Given task: Edit the material below by replacing every "Instruction:" with "Command:" and leaving everything else unchanged. Give the whole material again with that change.

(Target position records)
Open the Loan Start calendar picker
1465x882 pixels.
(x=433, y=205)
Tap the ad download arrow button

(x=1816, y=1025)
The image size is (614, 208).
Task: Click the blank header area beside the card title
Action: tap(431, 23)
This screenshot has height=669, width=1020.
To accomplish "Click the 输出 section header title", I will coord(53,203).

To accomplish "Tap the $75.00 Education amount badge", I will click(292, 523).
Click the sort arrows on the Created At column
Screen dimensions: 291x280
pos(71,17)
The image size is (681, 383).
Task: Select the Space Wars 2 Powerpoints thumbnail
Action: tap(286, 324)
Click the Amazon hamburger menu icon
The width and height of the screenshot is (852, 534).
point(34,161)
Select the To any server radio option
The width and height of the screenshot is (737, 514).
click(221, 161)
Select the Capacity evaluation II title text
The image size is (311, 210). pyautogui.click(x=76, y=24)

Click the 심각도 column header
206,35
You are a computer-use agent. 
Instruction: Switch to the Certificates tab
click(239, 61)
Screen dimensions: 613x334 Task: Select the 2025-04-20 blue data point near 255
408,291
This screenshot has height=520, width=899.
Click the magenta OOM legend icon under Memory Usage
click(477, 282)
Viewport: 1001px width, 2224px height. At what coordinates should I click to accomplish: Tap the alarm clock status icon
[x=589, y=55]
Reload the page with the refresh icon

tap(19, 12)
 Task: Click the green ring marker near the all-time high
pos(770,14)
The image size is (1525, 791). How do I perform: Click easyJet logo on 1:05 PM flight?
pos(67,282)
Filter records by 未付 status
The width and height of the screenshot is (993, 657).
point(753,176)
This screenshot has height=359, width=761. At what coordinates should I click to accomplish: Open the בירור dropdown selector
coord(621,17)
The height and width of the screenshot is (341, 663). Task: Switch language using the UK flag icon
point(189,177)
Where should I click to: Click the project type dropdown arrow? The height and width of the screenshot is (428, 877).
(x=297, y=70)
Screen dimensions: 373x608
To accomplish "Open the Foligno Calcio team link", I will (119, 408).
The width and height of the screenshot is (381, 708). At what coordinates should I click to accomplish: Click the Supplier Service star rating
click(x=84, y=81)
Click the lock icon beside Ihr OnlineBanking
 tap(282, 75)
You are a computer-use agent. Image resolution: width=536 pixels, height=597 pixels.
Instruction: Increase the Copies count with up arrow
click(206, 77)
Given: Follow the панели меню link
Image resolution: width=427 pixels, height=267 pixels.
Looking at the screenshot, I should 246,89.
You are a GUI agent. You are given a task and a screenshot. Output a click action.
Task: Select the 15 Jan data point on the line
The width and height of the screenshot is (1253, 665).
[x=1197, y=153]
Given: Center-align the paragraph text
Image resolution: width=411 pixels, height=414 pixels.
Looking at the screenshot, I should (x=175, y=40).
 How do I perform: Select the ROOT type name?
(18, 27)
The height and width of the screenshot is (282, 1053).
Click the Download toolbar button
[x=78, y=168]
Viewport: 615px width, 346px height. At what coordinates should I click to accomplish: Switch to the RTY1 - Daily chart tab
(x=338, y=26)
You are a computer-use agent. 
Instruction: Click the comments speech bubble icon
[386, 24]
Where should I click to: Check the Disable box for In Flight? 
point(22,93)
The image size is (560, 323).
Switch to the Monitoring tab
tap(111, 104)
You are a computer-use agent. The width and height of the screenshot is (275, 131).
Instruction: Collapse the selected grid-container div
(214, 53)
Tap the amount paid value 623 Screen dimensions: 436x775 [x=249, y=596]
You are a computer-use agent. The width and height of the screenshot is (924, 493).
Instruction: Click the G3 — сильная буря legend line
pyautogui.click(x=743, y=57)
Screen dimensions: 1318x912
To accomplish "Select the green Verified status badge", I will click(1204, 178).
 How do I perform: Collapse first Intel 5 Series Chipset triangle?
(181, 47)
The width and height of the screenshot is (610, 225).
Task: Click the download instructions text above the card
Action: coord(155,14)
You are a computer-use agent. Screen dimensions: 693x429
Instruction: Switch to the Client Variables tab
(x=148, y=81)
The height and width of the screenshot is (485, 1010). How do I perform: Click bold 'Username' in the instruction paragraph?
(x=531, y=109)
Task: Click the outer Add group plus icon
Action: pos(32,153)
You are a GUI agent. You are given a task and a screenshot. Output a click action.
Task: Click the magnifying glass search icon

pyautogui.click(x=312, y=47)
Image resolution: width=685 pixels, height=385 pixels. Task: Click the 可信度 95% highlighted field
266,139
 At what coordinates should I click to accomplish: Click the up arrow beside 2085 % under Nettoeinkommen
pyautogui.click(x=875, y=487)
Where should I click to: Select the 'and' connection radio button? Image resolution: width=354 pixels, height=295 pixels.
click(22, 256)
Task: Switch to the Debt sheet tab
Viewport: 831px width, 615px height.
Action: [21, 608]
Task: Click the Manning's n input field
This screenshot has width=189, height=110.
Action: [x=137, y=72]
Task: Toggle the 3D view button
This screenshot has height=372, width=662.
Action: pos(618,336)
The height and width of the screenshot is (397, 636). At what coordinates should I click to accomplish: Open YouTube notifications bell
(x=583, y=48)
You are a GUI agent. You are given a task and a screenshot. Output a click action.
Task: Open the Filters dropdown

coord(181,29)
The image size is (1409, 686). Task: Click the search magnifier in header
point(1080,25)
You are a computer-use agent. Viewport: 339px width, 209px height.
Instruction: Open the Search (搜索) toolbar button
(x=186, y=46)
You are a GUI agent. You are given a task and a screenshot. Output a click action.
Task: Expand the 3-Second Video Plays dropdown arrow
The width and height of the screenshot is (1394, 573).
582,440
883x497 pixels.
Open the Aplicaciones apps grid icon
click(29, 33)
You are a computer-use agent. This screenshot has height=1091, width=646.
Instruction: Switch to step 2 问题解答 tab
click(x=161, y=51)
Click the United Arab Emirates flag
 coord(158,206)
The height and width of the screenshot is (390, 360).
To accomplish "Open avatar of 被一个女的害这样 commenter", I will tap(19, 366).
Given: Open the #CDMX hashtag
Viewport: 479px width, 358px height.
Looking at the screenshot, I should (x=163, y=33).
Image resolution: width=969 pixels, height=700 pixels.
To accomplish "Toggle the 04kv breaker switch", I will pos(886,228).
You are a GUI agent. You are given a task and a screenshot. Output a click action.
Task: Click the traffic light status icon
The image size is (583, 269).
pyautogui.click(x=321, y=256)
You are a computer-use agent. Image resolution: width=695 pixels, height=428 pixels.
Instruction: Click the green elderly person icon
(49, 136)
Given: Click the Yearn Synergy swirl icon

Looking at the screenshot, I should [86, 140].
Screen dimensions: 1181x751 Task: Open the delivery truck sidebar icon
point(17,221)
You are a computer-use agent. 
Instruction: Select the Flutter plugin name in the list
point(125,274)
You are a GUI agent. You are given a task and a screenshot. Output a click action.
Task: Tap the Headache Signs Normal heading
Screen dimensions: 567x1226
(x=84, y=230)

Exercise answer:
Open the Loan Start calendar picker
1465x882 pixels.
(x=433, y=205)
Tap the ad download arrow button

(x=1816, y=1025)
The image size is (614, 208).
Task: Click the blank header area beside the card title
Action: tap(431, 23)
This screenshot has height=669, width=1020.
To accomplish "Click the 输出 section header title", I will coord(53,203).

To accomplish "Tap the $75.00 Education amount badge", I will click(292, 523).
Click the sort arrows on the Created At column
Screen dimensions: 291x280
pos(71,17)
The image size is (681, 383).
Task: Select the Space Wars 2 Powerpoints thumbnail
Action: tap(286, 324)
Click the Amazon hamburger menu icon
The width and height of the screenshot is (852, 534).
point(34,161)
Select the To any server radio option
The width and height of the screenshot is (737, 514).
click(221, 161)
Select the Capacity evaluation II title text
The image size is (311, 210). pyautogui.click(x=76, y=24)

Click the 심각도 column header
206,35
You are a computer-use agent. 
Command: Switch to the Certificates tab
click(239, 61)
Screen dimensions: 613x334 Task: Select the 2025-04-20 blue data point near 255
408,291
This screenshot has height=520, width=899.
Click the magenta OOM legend icon under Memory Usage
click(477, 282)
Viewport: 1001px width, 2224px height. At what coordinates should I click to accomplish: Tap the alarm clock status icon
[x=589, y=55]
Reload the page with the refresh icon

tap(19, 12)
 Task: Click the green ring marker near the all-time high
pos(770,14)
The image size is (1525, 791). How do I perform: Click easyJet logo on 1:05 PM flight?
pos(67,282)
Filter records by 未付 status
The width and height of the screenshot is (993, 657).
point(753,176)
This screenshot has height=359, width=761. At what coordinates should I click to accomplish: Open the בירור dropdown selector
coord(621,17)
The height and width of the screenshot is (341, 663). Task: Switch language using the UK flag icon
point(189,177)
Where should I click to: Click the project type dropdown arrow? The height and width of the screenshot is (428, 877).
(x=297, y=70)
Screen dimensions: 373x608
To accomplish "Open the Foligno Calcio team link", I will (119, 408).
The width and height of the screenshot is (381, 708). At what coordinates should I click to accomplish: Click the Supplier Service star rating
click(x=84, y=81)
Click the lock icon beside Ihr OnlineBanking
 tap(282, 75)
You are a computer-use agent. Image resolution: width=536 pixels, height=597 pixels.
Command: Increase the Copies count with up arrow
click(206, 77)
Given: Follow the панели меню link
Image resolution: width=427 pixels, height=267 pixels.
Looking at the screenshot, I should 246,89.
You are a GUI agent. You are given a task and a screenshot. Output a click action.
Task: Select the 15 Jan data point on the line
The width and height of the screenshot is (1253, 665).
[x=1197, y=153]
Given: Center-align the paragraph text
Image resolution: width=411 pixels, height=414 pixels.
Looking at the screenshot, I should (x=175, y=40).
 How do I perform: Select the ROOT type name?
(18, 27)
The height and width of the screenshot is (282, 1053).
Click the Download toolbar button
[x=78, y=168]
Viewport: 615px width, 346px height. At what coordinates should I click to accomplish: Switch to the RTY1 - Daily chart tab
(x=338, y=26)
You are a computer-use agent. 
Command: Click the comments speech bubble icon
[386, 24]
Where should I click to: Check the Disable box for In Flight? 
point(22,93)
The image size is (560, 323).
Switch to the Monitoring tab
tap(111, 104)
You are a computer-use agent. The width and height of the screenshot is (275, 131).
Command: Collapse the selected grid-container div
(214, 53)
Tap the amount paid value 623 Screen dimensions: 436x775 [x=249, y=596]
You are a computer-use agent. The width and height of the screenshot is (924, 493).
Command: Click the G3 — сильная буря legend line
pyautogui.click(x=743, y=57)
Screen dimensions: 1318x912
To accomplish "Select the green Verified status badge", I will click(1204, 178).
 How do I perform: Collapse first Intel 5 Series Chipset triangle?
(181, 47)
The width and height of the screenshot is (610, 225).
Task: Click the download instructions text above the card
Action: coord(155,14)
You are a computer-use agent. Screen dimensions: 693x429
Command: Switch to the Client Variables tab
(x=148, y=81)
The height and width of the screenshot is (485, 1010). How do I perform: Click bold 'Username' in the instruction paragraph?
(x=531, y=109)
Task: Click the outer Add group plus icon
Action: pos(32,153)
You are a GUI agent. You are given a task and a screenshot. Output a click action.
Task: Click the magnifying glass search icon

pyautogui.click(x=312, y=47)
Image resolution: width=685 pixels, height=385 pixels. Task: Click the 可信度 95% highlighted field
266,139
 At what coordinates should I click to accomplish: Click the up arrow beside 2085 % under Nettoeinkommen
pyautogui.click(x=875, y=487)
Where should I click to: Select the 'and' connection radio button? Image resolution: width=354 pixels, height=295 pixels.
click(22, 256)
Task: Switch to the Debt sheet tab
Viewport: 831px width, 615px height.
Action: [21, 608]
Task: Click the Manning's n input field
This screenshot has width=189, height=110.
Action: [x=137, y=72]
Task: Toggle the 3D view button
This screenshot has height=372, width=662.
Action: pos(618,336)
The height and width of the screenshot is (397, 636). At what coordinates should I click to accomplish: Open YouTube notifications bell
(x=583, y=48)
You are a GUI agent. You are given a task and a screenshot. Output a click action.
Task: Open the Filters dropdown

coord(181,29)
The image size is (1409, 686). Task: Click the search magnifier in header
point(1080,25)
You are a computer-use agent. Viewport: 339px width, 209px height.
Command: Open the Search (搜索) toolbar button
(x=186, y=46)
You are a GUI agent. You are given a task and a screenshot. Output a click action.
Task: Expand the 3-Second Video Plays dropdown arrow
The width and height of the screenshot is (1394, 573).
582,440
883x497 pixels.
Open the Aplicaciones apps grid icon
click(29, 33)
You are a computer-use agent. This screenshot has height=1091, width=646.
Command: Switch to step 2 问题解答 tab
click(x=161, y=51)
Click the United Arab Emirates flag
 coord(158,206)
The height and width of the screenshot is (390, 360).
To accomplish "Open avatar of 被一个女的害这样 commenter", I will tap(19, 366).
Given: Open the #CDMX hashtag
Viewport: 479px width, 358px height.
Looking at the screenshot, I should (x=163, y=33).
Image resolution: width=969 pixels, height=700 pixels.
To accomplish "Toggle the 04kv breaker switch", I will pos(886,228).
You are a GUI agent. You are given a task and a screenshot. Output a click action.
Task: Click the traffic light status icon
The image size is (583, 269).
pyautogui.click(x=321, y=256)
You are a computer-use agent. Image resolution: width=695 pixels, height=428 pixels.
Command: Click the green elderly person icon
(49, 136)
Given: Click the Yearn Synergy swirl icon

Looking at the screenshot, I should [86, 140].
Screen dimensions: 1181x751 Task: Open the delivery truck sidebar icon
point(17,221)
You are a computer-use agent. 
Command: Select the Flutter plugin name in the list
point(125,274)
You are a GUI agent. You are given a task and a screenshot. Output a click action.
Task: Tap the Headache Signs Normal heading
Screen dimensions: 567x1226
(x=84, y=230)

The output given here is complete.